» **Фрагмент страницы**
По воле судьбы знаменитый самосский мудрец Гермодас присутствовал на празднике Солнца в храме Аполлона и лично беседовал с Пифагором. Потрясенный до глубины души неизмеримостью познаний юноши, блестящей смелости в суждениях и его простоте и образности выражения мысли, Гермодас обратился к иерофанту храма: «Кто этот юноша?» «О! Слава Аполлону! — воздел руки к Солнцу старый жрец, — Истина есть душа Аполлона, Свет есть Его тело, а этот отрок — Глагол Аполлона!» — и Иерофант рассказал философу о пророчестве Пифии. Задумавшись, Гермодас испросил позволения лично возглавить обучение Пифагора.
В Древней Элладе было принято устраивать публичные диспуты с участием знаменитых мыслителей. Главы многочисленных философских школ и направлений считали за честь победить в таком ученом споре. Едва Пифагор поступил в школу Гермодаса, как на Самос прибыл один из самых известных мудрецов Греции — Анаксимандр из Милета. Как всегда он вызывал на диспут самосских философов. Хитроумный Гермодас понимал, что никому из его школы не сравняться в мудрости с Анаксимандром, поэтому он решил выставить на философское состязание малолетнего Пифагора. Дескать, если юноша сможет противостоять умозаключениям великого Анаксимандра, то слава его школы прогремит на всю Элладу, ну а если проиграет, то всегда можно сослаться на то, что мудрец состязался с малолетним отроком.
Итак, самый необычный за всю историю Древней Эллады диспут состоялся. Однако строгие старейшины ареопага впервые не смогли выявить победителя, так как в самом начале дискуссии великий Анаксимандр удивленно вскинул бровь: «Кто ты, юноша? Не иначе сам Аполлон вещает через твои уста!» И два мудреца, один убеленный сединами, другой — безусый малец, уже не прибегали к софистским уловкам и демагогии, не блистали неразрешимыми парадоксами, а вели возвышенную беседу о самом главном: об Едином Боге, о Творении Мира, об Абсолютной Реальности и предназначении человека. В конце разговора о божественном, Анаксимандр призвал Пифагора отправиться в Египет и познать себя, ибо «если сыны Эллады обладают знанием богов, то знание Единого Бога сохраняется лишь в одном Египте».
Пифагор очень внимательно отнесся к совету мудреца. Он обучался в храме Аполлона, изучал философию у Гермодаса, слушал речи лучших мудрецов Греции — Анакреона и Фалеса, но не находила его душа удовлетворения. Юноша понимал, что множество гигантов философии, поэзии, науки и искусства родились на греческой земле, но все их достижения не выходят за пределы чувств, а значит, иллюзорны и преходящи. В науке и философии Эллады нет силы, достаточной для осознания душой самой себя, для соединения ее с Богом. Разум, не направляемый Духом, склонен служить заботам о внешнем, преходящем, и не постигает вечного закона. Поэтому Пифагор к ужасу родителей испросил позволения оставить Самос и отбыть на обучение в Египет. Долгое время Мнесарх не давал своего согласия, и лишь благословение иерофанта храма Аполлона и Гермодаса помогли отцу Пифагора преодолеть отцовский эгоизм и отпустить сына.

Записи из набора данных для указания
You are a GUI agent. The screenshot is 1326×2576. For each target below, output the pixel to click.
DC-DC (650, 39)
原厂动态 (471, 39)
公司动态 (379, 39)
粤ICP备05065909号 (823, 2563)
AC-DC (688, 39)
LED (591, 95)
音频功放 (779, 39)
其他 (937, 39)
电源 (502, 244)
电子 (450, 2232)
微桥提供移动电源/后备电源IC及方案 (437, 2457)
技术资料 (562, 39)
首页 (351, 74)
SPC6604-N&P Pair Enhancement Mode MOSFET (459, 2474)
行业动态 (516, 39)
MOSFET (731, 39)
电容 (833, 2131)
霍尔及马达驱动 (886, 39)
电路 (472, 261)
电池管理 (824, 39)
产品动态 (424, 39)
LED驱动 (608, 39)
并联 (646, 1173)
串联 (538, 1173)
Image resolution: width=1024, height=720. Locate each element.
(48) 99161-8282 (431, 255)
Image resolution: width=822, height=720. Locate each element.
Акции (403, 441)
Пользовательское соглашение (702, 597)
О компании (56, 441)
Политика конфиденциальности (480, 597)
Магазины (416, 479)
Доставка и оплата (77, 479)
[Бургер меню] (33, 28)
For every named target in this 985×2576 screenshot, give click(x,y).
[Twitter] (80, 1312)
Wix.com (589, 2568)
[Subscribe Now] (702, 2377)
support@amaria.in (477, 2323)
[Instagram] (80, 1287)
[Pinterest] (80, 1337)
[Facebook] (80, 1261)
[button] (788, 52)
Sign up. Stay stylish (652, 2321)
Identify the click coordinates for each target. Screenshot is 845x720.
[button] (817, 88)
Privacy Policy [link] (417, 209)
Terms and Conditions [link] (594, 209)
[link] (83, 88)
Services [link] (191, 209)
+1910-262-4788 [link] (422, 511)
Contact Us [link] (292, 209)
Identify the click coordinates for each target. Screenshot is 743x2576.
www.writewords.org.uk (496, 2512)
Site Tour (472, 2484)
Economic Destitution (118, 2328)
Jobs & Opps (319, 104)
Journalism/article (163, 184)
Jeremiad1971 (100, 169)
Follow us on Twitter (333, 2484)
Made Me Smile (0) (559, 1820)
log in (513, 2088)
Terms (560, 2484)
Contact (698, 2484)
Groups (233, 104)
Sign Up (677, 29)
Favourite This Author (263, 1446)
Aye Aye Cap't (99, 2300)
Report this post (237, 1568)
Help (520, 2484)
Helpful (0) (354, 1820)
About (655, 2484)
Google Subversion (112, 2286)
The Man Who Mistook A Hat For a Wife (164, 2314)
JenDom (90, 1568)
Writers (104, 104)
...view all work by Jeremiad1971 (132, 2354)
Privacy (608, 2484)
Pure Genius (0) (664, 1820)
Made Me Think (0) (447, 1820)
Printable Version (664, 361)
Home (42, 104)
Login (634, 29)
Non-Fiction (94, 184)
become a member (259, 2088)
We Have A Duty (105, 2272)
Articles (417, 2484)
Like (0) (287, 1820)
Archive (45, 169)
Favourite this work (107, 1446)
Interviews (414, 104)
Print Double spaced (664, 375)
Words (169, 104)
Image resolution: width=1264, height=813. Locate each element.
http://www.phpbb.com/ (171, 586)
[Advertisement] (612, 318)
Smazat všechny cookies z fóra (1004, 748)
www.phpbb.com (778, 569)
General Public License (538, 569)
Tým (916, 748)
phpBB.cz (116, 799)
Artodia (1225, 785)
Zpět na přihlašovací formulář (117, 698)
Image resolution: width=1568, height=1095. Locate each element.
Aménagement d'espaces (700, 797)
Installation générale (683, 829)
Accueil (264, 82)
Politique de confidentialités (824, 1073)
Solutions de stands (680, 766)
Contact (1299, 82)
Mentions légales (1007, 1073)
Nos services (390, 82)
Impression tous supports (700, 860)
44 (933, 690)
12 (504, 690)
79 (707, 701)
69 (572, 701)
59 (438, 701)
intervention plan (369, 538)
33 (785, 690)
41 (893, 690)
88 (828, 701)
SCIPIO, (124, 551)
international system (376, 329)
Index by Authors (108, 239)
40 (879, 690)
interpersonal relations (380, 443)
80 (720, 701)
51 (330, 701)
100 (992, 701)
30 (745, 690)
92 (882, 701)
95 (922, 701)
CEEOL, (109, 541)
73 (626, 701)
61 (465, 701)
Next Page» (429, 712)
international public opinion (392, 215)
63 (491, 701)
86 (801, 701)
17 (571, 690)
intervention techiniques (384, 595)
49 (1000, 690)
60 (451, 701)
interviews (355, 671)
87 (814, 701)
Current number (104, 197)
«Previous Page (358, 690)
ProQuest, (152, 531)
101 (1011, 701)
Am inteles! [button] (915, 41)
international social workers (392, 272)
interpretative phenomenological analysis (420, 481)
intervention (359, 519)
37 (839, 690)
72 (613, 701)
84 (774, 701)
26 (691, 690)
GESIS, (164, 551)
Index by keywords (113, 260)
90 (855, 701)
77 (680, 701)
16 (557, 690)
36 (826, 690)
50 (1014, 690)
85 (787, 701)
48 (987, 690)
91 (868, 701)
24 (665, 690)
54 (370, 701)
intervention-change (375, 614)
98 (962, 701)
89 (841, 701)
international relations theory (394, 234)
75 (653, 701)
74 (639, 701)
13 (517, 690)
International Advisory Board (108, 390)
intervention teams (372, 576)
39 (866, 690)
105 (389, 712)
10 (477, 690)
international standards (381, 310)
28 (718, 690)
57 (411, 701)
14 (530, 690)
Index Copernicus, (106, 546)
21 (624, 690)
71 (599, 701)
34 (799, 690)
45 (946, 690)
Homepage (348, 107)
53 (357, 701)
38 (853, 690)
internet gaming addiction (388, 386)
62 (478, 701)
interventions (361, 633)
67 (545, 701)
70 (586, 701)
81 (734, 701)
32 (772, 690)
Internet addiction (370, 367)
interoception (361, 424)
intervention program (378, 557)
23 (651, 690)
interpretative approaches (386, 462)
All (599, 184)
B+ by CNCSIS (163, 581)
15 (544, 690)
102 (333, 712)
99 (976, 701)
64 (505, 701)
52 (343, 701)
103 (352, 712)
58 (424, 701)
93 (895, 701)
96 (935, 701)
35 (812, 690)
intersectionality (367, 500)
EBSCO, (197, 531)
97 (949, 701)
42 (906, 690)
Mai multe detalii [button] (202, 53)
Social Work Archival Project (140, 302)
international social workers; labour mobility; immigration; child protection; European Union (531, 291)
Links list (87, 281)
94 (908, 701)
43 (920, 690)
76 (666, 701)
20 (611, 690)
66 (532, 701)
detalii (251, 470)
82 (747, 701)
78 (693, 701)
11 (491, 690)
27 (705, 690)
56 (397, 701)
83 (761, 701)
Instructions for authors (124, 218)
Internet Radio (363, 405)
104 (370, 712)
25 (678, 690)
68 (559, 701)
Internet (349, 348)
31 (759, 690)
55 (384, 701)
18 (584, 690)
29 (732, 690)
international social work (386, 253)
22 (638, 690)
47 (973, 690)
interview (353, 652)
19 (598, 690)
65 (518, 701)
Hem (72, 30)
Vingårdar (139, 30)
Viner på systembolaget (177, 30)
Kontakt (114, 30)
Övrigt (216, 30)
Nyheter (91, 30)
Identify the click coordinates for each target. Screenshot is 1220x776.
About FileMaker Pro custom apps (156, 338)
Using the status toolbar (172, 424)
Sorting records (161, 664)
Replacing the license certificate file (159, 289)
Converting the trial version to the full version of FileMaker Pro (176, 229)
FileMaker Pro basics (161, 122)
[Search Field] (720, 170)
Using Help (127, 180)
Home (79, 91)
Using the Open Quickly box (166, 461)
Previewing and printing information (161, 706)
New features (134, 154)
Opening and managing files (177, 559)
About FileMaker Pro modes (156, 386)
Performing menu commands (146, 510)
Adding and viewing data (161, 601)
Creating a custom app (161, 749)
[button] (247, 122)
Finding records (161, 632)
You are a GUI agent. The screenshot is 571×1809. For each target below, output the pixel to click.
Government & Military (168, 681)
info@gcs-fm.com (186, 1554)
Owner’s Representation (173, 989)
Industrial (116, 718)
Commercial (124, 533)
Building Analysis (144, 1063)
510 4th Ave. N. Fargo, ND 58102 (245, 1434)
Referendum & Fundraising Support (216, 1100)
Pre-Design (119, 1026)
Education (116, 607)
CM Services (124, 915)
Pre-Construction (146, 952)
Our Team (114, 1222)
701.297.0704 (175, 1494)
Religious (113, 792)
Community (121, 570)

» **Ваша задача**
Продублируйте без изменений часть текста о Пифагоре: всё начиная с «По воле судьбы» и далее вниз вплоть до «возглавить обучение Пифагора.» включительно.

» **Ответ**
По воле судьбы знаменитый самосский мудрец Гермодас присутствовал на празднике Солнца в храме Аполлона и лично беседовал с Пифагором. Потрясенный до глубины души неизмеримостью познаний юноши, блестящей смелости в суждениях и его простоте и образности выражения мысли, Гермодас обратился к иерофанту храма: «Кто этот юноша?» «О! Слава Аполлону! — воздел руки к Солнцу старый жрец, — Истина есть душа Аполлона, Свет есть Его тело, а этот отрок — Глагол Аполлона!» — и Иерофант рассказал философу о пророчестве Пифии. Задумавшись, Гермодас испросил позволения лично возглавить обучение Пифагора.